Au XXe  siècle, l’Allemagne a tenté à deux reprises d’amener l’Ukraine sous son influence. La première fois, en 1918, lors de la paix imposée de Brest-Litovsk, elle a forcé le gouvernement révolutionnaire de Moscou à abandonner l’Ukraine et a établi un régime fantoche qui finit par être dirigé par le brutal officier et dictateur tsariste Pavlo Skoropadskyi. Puis, en 1941, dans la guerre d’extermination menée contre l’Union soviétique, elle a assassiné des millions de personnes sur le territoire de l’actuelle Ukraine afin de créer un «espace vital» pour les Allemands.

La visite de Scholz à Irpin, dans la banlieue de Kiev, où il a déploré «l’inimaginable cruauté» de la Russie, est le comble de l’hypocrisie. Il aurait pu, sur le chemin venant du centre-ville, descendre à Babi Yar où la Wehrmacht allemande a assassiné 34.000  Juifs de Kiev en 36  heures les 29 et 30  septembre 1941. Mais cela n’aurait pas non plus convenu au régime de Kiev qui vénère comme des «héros» les collaborateurs nazis comme Stepan Bandera et son Organisation des nationalistes ukrainiens .

Lorsque les États-Unis et leurs alliés ont détruit des villes entières comme Bagdad, Mossoul, Falloujah, Tripoli, Belgrade et Gaza, il n’y eut pas de pèlerinages comme celui de jeudi. La morale des Scholz, Macron et Draghi est dictée exclusivement par les intérêts impérialistes, à l’intérieur comme à l’extérieur du pays.

Un motif décisif pour le réarmement de l’Allemagne, qui triplera son budget de Défense cette année et de l’ensemble de l’Europe est l’intensification de la lutte des classes.
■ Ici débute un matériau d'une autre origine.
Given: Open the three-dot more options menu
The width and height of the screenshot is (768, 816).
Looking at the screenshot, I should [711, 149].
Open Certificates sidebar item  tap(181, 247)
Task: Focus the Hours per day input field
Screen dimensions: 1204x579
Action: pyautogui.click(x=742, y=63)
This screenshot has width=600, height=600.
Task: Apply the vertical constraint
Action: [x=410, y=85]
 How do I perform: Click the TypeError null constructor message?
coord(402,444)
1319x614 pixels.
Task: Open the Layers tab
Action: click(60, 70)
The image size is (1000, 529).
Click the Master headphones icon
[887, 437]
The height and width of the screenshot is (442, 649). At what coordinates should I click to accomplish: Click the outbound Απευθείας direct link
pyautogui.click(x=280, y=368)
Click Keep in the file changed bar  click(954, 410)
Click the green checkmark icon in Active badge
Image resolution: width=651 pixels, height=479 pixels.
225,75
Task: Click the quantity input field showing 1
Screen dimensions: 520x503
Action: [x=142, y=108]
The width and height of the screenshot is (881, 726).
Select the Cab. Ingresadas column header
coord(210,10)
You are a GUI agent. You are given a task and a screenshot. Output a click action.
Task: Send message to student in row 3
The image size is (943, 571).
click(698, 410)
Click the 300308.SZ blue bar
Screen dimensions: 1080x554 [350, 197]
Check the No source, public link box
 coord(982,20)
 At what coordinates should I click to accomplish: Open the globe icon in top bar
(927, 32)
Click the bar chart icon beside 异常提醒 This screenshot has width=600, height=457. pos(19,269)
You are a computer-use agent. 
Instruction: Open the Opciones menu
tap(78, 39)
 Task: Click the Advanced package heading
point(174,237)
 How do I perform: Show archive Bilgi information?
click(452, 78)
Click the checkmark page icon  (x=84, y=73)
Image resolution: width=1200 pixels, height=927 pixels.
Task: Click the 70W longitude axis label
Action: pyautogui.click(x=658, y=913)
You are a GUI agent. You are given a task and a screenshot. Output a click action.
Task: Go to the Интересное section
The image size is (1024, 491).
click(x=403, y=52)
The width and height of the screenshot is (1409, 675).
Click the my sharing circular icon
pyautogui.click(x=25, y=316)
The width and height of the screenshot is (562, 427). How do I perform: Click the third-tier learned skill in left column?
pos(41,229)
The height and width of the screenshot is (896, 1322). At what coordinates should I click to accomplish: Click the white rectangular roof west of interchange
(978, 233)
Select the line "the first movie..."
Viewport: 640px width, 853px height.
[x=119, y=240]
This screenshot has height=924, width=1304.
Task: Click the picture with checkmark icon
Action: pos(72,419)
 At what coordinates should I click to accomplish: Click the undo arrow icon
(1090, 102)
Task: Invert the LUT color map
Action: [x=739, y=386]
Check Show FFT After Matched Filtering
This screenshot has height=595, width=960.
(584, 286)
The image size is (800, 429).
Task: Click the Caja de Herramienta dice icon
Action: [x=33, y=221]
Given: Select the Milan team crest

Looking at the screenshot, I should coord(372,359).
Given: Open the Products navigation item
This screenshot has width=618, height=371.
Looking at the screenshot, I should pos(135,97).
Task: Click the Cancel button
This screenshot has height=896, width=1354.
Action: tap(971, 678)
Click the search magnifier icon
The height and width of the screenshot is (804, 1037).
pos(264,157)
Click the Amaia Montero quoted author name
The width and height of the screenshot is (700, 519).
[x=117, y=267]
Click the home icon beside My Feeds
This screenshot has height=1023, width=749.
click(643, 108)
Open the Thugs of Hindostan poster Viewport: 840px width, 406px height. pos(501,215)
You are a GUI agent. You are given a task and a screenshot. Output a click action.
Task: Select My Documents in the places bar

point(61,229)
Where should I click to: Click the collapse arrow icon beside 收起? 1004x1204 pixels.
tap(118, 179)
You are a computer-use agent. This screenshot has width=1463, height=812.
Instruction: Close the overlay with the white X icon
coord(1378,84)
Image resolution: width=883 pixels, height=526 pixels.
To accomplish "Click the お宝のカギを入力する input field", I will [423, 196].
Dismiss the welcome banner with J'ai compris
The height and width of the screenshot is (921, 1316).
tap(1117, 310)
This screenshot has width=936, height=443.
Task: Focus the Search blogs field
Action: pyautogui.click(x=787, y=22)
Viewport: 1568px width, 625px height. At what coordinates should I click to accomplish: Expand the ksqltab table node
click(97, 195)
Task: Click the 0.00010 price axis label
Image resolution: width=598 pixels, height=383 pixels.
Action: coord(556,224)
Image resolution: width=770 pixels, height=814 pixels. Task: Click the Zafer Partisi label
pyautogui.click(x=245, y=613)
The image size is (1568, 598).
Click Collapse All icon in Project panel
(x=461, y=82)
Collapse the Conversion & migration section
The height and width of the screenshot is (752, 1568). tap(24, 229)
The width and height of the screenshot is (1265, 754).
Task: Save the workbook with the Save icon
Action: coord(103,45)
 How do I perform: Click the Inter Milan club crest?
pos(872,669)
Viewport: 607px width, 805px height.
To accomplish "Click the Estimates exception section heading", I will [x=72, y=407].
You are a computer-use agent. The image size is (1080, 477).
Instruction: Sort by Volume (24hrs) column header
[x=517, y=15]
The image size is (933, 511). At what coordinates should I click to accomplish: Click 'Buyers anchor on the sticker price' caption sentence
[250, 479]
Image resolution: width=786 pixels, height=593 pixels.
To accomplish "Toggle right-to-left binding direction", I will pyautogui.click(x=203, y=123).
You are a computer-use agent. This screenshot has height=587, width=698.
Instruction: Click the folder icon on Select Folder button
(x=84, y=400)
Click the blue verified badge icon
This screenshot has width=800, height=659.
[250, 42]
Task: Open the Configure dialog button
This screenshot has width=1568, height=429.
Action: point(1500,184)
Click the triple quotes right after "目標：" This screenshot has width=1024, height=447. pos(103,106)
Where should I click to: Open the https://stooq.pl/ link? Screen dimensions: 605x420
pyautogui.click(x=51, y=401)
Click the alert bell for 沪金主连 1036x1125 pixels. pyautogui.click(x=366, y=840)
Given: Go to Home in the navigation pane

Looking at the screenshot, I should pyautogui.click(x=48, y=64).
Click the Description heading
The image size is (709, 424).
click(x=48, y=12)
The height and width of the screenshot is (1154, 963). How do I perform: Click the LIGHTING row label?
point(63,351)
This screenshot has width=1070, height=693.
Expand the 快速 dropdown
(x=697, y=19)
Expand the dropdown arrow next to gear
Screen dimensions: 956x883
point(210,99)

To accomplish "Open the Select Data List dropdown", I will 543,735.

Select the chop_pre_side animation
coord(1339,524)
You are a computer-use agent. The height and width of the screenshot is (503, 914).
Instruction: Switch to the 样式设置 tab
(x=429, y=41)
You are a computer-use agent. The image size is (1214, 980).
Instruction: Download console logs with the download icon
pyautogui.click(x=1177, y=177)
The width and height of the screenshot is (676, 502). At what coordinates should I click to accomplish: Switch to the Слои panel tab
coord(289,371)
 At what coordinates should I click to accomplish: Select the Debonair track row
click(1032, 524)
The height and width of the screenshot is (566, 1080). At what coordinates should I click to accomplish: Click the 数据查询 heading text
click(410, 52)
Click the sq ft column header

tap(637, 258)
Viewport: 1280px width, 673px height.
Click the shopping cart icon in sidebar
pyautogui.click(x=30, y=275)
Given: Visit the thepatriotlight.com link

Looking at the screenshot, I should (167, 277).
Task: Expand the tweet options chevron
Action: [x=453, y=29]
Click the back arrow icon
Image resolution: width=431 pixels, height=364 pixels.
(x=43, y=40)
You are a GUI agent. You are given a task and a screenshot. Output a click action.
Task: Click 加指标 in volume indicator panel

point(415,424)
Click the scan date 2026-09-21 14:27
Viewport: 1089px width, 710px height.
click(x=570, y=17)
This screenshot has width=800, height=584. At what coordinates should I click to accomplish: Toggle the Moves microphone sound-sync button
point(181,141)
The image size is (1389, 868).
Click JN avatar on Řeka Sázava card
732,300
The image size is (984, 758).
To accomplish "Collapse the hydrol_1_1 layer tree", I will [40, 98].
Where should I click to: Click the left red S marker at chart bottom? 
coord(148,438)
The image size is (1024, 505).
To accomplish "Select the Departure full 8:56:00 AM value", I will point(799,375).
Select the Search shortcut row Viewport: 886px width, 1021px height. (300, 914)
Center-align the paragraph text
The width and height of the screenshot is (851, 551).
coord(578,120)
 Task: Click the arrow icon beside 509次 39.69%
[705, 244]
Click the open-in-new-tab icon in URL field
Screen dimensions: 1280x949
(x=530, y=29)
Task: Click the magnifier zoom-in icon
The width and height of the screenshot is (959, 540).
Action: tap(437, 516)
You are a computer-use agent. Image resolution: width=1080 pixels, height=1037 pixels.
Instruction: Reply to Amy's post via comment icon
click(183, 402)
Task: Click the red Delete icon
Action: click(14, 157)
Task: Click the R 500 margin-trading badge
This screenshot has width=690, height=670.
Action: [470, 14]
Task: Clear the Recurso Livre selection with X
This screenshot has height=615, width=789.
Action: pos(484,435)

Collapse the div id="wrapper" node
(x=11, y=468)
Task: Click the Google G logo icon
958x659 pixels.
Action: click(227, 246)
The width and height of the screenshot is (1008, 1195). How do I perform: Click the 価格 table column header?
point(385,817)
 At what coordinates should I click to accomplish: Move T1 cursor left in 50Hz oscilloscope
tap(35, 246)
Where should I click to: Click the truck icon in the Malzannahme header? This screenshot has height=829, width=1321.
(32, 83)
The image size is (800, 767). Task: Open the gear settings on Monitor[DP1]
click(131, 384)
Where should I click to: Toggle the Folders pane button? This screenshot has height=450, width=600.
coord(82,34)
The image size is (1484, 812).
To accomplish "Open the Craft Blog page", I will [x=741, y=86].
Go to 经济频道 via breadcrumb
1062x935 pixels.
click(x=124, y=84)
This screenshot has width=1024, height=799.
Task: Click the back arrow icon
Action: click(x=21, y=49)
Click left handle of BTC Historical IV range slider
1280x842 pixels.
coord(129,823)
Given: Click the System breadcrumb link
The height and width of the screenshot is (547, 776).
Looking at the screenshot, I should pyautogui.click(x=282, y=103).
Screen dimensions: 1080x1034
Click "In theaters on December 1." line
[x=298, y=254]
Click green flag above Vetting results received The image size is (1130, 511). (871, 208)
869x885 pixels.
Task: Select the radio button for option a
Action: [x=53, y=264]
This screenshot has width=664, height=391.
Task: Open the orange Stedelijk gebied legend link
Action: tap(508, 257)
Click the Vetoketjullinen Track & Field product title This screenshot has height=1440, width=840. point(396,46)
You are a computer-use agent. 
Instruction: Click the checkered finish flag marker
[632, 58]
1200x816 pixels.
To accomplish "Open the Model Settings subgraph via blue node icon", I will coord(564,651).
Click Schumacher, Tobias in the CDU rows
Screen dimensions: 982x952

Les classes dirigeantes d’Europe et des États-Unis répondent à la rébellion croissante contre les conséquences mortelles de la pandémie et les effets de l’inflation en s’armant contre les ennemis extérieurs et intérieurs. La guerre et le militarisme ont toujours servi de moyen pour réprimer par la force la lutte des classes.

Le président Macron, qui est confronté à une vague de grèves et risque de perdre sa majorité parlementaire dimanche, a annoncé lors d’un salon de l’armement quatre jours avant son voyage à Kiev, que la France et l’UE vivaient dans une «économie de guerre, dans laquelle… nous allons durablement devoir nous organiser».

La ministre allemande de la Défense Christine Lambrecht a annoncé, largement inaperçue du public, la formation d’un nouveau «Commandement de direction territorial» qui est responsable de la défense et de la logistique de l’OTAN en Allemagne, ainsi que de la «sécurité intérieure». Les opérations intérieures des forces armées allemandes (Bundeswehr) – qui sont en fait interdites – sont ainsi placées sous le même commandement que l’offensive guerrière menée contre la Russie.

«Avec le nouveau commandement, nous pouvons en plus des tâches purement militaires fournir très rapidement les forces nécessaires à une cellule de crise nationale, si besoin est », a expliqué Lambrecht. Elle a cité en exemple la cellule de crise COVID-19 de la chancellerie, qui est dirigée par un général de la Bundeswehr.

Le danger de guerre et de dictature ne peut être stoppé que par un mouvement indépendant de la classe ouvrière. Le mouvement de grève montnat de la classe ouvrière et l’opposition à la guerre doivent être réunis en un mouvement international conscient contre sa cause, le capitalisme. C’est pour quoi se battent le Comité international de la Quatrième Internationale et ses sections, les Partis de l’égalité socialiste.